Work required: In the material below, some lines carry "computer". Copy each such line.

Data in this exercise:
↓

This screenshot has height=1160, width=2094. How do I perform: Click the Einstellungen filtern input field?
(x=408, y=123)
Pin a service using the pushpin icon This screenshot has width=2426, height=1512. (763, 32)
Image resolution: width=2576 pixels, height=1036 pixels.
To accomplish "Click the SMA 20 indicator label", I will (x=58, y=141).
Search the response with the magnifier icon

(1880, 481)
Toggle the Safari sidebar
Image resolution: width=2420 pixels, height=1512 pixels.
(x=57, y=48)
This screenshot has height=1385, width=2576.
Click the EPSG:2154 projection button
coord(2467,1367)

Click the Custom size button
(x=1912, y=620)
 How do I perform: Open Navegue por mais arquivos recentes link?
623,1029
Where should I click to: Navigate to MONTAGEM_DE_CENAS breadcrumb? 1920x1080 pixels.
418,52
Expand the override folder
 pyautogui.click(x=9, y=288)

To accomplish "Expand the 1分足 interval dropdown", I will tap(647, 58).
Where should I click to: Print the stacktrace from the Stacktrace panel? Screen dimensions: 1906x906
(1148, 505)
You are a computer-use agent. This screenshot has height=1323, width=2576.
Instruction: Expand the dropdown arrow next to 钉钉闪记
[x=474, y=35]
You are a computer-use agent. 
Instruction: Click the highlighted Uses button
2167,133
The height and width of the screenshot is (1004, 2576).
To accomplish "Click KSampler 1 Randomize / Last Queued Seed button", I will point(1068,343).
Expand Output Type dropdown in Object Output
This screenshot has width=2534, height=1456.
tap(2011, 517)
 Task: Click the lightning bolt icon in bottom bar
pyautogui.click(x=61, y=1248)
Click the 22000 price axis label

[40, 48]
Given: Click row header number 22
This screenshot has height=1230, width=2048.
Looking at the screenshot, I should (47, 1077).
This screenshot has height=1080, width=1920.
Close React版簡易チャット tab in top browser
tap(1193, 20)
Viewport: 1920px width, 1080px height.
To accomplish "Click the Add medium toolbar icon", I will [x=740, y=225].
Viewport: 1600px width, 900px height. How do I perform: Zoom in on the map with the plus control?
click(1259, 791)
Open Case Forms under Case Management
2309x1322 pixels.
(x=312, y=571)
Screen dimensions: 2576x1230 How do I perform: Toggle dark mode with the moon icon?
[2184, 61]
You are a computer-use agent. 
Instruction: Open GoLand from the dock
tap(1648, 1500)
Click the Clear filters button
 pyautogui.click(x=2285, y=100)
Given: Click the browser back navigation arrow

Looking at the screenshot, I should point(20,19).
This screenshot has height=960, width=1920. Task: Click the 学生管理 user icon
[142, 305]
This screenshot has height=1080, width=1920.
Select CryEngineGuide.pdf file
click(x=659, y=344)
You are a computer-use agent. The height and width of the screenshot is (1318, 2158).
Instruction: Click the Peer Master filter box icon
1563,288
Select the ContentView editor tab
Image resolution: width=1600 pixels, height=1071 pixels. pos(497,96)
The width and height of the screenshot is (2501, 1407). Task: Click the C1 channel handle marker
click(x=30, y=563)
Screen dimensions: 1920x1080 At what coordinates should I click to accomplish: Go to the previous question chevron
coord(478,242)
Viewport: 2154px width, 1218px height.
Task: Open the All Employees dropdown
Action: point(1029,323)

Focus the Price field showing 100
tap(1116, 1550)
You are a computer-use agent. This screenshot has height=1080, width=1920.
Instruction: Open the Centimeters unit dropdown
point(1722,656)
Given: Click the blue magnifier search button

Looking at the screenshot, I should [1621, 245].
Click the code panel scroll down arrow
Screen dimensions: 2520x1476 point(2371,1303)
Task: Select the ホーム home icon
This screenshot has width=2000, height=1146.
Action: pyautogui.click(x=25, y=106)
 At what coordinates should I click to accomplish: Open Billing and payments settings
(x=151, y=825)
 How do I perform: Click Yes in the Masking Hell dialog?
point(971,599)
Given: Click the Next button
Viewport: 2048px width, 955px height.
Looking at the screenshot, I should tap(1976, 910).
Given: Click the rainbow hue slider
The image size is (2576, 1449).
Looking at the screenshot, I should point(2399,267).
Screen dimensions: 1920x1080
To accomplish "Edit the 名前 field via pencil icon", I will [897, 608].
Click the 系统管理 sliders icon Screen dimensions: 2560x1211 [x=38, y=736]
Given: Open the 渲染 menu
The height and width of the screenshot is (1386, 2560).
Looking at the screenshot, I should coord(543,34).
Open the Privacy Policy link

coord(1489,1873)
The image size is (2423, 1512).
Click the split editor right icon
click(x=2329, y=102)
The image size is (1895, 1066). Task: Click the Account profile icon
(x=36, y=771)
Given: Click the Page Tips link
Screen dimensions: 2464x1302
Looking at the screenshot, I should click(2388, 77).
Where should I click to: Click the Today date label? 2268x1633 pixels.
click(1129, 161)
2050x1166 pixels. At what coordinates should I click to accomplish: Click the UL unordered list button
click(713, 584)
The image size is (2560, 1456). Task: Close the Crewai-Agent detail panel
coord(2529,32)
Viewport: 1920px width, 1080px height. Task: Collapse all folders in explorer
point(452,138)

↑

Your solution:
You are a computer-use agent. This screenshot has height=1323, width=2576.
You are a computer-use agent. 
You are a computer-use agent. 
You are a computer-use agent. The height and width of the screenshot is (1318, 2158).
You are a computer-use agent. This screenshot has height=1080, width=1920.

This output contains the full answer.